12 April 2021
HRH The Prince Philip, Duke of Edinburgh

Speaking in the House of Commons Shailesh Vara pays tribute to HRH The Prince Philip, Duke of Edinburgh.

Mr Shailesh Vara (North West Cambridgeshire) (Con)

May I start by conveying my condolences and those of my constituents to Her Majesty the Queen and the rest of the royal family? Of Prince Philip’s many achievements, perhaps most visible is the Duke of Edinburgh’s Award scheme, started in 1956. With nearly 7 million participants, including many in my constituency, it has benefited generations of young people, equipping them with skills and giving them confidence and a sense of independence for the rest of their lives.

I recently spoke to a lady in her 60s. The daughter of immigrants, brought up in a deprived area, she spoke fondly of her memories of the activities that she undertook as part of the scheme. One memory that she particularly cherished was the opportunity to walk up Mount Snowdon, the highest mountain in Wales. It gave her enormous confidence for the rest of her life, but she made the point that, given her background and her circumstances, she would never have been able to do that were it not for the Duke of Edinburgh’s Award scheme.

On a personal note, like others I had the opportunity to meet Prince Philip on a number of occasions, and on one such occasion, he asked about my background. I told him that I was of Indian origin and born in Uganda. Then we had a conversation, which made it absolutely clear to me that here was a prince who had a real depth of knowledge.
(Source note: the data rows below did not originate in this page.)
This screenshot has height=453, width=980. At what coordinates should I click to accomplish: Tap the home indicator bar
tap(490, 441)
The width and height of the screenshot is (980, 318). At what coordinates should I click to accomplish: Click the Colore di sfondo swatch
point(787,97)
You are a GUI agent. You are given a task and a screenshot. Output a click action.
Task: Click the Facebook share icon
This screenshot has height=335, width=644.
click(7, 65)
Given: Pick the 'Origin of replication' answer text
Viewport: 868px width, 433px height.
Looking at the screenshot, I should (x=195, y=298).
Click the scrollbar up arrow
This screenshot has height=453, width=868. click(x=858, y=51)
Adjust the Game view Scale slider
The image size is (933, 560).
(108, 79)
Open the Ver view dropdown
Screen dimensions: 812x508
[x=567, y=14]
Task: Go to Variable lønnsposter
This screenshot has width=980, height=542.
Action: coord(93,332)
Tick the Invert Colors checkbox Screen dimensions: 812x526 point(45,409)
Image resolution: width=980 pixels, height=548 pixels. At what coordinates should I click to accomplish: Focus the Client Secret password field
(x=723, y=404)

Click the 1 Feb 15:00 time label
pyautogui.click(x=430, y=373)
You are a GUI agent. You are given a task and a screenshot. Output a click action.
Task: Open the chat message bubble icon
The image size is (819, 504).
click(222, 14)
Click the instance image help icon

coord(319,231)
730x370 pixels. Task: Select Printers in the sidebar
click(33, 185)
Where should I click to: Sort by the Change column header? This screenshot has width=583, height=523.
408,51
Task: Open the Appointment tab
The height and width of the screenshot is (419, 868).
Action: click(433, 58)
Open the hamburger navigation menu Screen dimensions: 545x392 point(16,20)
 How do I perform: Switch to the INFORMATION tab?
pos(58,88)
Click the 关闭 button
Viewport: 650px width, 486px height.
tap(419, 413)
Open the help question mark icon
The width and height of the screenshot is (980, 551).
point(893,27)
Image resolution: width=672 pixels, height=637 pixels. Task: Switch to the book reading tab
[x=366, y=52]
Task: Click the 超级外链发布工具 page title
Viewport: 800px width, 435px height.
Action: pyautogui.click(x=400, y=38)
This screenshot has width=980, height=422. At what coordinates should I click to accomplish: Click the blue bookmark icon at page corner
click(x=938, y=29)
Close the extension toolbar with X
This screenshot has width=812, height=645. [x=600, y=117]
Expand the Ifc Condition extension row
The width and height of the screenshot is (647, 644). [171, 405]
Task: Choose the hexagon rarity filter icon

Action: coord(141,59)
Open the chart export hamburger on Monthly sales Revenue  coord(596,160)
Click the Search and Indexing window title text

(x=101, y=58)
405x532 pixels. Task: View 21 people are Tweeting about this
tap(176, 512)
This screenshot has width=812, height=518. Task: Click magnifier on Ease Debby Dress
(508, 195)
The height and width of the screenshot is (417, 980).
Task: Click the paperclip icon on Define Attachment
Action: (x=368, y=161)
He spoke of the expulsion of the Asians from Uganda in 1972. He spoke of the individuals who came to this country with nothing but the clothes on their backs. He spoke of the success that they had made for themselves and their families. Importantly, he spoke of the contribution that these people had made to the UK generally. Here was a prince who made a point of understanding and knowing about all the citizens in the United Kingdom.

The royal family has lost a husband, a father, a grandfather and a great-grandfather. We as a nation, and the Commonwealth and the rest of the world, have lost an extraordinary individual who led an exceptional life. His deeds and achievements and their impact will continue long after we are all gone.